British home prices rise in July: survey
LONDON: British home prices rose by 1.1 percent in July from the level the previous month, but fell over 12 months, a survey from home-loans provider Halifax showed on Wednesday.
Halifax -- part of the state-controlled Lloyds Banking Group -- added that the prices of homes in July were 12.1-percent lower compared with the level in the same month of 2008.
"Demand for homes has risen, albeit from a very low base, since the start of the year, driven by improvements in affordability and low interest rates," said Halifax housing economist Martin Ellis in a statement.
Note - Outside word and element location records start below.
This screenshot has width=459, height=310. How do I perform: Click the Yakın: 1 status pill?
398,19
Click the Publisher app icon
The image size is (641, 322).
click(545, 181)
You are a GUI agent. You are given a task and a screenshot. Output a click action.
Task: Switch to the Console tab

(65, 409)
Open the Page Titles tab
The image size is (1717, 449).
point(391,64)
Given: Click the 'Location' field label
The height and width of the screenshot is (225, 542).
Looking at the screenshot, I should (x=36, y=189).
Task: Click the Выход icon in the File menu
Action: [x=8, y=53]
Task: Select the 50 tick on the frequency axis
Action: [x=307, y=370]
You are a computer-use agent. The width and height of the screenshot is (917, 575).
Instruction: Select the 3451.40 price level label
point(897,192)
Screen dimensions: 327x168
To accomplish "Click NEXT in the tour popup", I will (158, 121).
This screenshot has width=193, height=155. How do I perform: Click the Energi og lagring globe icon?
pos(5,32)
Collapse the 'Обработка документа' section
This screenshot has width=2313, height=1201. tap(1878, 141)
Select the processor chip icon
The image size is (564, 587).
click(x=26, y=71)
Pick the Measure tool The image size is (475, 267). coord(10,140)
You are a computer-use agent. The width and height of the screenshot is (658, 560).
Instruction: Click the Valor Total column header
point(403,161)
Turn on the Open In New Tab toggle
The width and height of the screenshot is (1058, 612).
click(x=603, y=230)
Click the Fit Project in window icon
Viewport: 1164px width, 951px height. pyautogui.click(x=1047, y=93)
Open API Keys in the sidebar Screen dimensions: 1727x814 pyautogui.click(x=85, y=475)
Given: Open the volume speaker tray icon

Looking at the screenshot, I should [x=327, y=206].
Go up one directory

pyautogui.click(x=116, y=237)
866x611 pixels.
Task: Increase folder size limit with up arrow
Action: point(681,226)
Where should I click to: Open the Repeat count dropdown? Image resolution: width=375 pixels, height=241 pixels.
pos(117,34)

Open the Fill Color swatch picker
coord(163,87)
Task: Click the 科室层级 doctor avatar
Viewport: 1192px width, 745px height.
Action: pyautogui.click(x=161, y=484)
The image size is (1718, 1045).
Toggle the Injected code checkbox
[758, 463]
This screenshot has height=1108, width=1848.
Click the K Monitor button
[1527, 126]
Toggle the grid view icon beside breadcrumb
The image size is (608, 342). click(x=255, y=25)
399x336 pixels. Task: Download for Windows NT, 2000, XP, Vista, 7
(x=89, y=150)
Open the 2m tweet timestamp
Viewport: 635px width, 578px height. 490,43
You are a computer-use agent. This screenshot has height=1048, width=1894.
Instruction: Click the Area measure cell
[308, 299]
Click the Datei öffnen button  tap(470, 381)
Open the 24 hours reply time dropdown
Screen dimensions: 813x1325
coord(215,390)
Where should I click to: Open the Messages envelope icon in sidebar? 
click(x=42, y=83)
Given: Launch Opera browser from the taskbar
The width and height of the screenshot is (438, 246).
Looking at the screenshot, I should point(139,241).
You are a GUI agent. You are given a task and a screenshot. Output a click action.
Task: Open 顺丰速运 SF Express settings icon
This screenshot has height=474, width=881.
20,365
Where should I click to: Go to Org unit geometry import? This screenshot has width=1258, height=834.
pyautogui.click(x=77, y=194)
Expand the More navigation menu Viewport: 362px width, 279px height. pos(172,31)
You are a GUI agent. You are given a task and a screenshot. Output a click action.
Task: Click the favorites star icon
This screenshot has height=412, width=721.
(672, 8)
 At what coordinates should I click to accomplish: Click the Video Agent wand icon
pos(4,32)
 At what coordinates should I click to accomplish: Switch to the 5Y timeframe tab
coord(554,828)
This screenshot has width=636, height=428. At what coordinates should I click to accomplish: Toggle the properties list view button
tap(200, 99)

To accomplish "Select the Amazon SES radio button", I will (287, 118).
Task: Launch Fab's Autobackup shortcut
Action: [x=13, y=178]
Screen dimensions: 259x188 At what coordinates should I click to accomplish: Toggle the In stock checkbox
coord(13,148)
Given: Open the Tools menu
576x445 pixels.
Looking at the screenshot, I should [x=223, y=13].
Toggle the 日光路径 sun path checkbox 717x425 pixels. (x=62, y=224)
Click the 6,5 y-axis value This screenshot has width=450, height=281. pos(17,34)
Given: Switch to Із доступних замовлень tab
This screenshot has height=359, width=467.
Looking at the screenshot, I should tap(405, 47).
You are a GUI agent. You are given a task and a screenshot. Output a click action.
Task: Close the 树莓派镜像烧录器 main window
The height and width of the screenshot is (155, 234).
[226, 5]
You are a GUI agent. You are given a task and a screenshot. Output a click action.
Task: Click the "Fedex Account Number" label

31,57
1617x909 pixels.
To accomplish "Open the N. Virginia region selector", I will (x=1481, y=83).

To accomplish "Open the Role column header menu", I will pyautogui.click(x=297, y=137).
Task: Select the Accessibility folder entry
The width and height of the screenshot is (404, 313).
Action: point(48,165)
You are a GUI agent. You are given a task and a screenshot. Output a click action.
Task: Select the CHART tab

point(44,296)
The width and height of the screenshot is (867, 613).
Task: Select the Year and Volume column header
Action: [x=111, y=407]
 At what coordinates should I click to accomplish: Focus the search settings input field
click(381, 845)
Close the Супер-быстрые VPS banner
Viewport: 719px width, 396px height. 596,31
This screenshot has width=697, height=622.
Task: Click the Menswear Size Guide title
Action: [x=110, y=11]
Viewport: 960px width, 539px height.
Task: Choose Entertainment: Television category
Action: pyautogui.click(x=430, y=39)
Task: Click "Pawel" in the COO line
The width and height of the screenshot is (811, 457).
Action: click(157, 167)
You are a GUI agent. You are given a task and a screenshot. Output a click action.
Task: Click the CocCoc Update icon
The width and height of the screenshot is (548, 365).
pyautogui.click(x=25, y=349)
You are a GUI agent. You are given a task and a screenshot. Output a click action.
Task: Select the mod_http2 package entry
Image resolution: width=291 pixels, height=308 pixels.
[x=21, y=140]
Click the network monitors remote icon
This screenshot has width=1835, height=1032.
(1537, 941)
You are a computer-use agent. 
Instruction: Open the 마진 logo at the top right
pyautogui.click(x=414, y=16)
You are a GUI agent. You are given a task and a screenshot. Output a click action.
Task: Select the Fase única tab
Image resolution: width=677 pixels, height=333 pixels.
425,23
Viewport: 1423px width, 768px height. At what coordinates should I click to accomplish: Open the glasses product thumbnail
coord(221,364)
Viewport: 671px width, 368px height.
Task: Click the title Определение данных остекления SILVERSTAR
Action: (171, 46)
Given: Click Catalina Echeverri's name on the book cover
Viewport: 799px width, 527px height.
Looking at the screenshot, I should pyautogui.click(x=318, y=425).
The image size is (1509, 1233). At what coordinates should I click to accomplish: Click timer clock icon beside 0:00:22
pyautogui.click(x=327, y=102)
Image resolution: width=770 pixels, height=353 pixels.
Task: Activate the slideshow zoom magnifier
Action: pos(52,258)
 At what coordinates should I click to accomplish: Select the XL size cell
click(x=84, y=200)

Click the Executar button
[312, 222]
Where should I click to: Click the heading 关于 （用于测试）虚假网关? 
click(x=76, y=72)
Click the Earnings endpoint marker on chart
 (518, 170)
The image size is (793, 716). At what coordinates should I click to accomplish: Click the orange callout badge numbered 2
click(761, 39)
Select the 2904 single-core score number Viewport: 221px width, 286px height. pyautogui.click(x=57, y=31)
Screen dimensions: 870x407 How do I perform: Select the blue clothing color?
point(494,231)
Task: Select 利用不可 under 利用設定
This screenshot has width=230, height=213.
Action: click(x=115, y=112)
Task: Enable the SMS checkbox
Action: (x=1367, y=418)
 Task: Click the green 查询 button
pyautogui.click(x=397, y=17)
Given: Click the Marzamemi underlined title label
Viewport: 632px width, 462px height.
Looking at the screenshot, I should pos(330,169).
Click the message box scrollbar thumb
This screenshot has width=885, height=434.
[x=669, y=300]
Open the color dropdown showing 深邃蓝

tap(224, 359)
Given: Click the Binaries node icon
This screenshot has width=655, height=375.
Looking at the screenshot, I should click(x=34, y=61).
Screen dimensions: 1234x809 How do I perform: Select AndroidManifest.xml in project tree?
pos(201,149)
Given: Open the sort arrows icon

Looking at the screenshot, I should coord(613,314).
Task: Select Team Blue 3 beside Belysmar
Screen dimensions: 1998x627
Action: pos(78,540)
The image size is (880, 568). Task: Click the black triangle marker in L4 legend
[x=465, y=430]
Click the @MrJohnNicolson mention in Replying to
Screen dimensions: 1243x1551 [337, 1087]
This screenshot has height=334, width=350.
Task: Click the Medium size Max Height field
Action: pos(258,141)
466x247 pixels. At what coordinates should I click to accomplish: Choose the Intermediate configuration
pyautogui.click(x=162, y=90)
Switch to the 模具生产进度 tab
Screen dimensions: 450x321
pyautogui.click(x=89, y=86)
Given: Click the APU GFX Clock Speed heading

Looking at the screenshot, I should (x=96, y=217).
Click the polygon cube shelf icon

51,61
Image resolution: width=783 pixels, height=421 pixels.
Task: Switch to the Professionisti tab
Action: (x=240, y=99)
He added: "Higher demand has combined with the low levels of property available for sale to boost sales activity from exceptionally low levels and support prices over the past few months."
According to Halifax, the average cost of a British home stood at 159,623 pounds (187,877 euros, 270,462 dollars) in July 2009.
Last week, another major home-loans provider, Nationwide, had said British house prices rose by 1.3 percent in July from June, leaving the average cost of a home at almost 159,000 pounds.
Nationwide had also said prices were 1.3 percent higher so far this year and could finish slightly higher for the year as a whole.
"The significant rise in house prices in July reported by both the Halifax and the Nationwide -- following on from other increases -- will obviously fuel speculation that the housing market has turned decisively," said IHS Global Insight economist Howard Archer.
"It has benefited in recent months from sharply reduced mortgage interest rates and the substantial fall in house prices from their 2007 peak levels.
However, he sounded a cautious note about a sustained rise in house prices amid a deep recession in Britain.
"We suspect that they will be prone to relapses over the coming months and we certainly do not think that a sharp sustained upward trend in house prices is in the process of developing," Archer added.
"Affordability pressures are starting to move back up at a time when the economic climate of recession, sharply rising unemployment and slowing wage growth is negative for the housing market."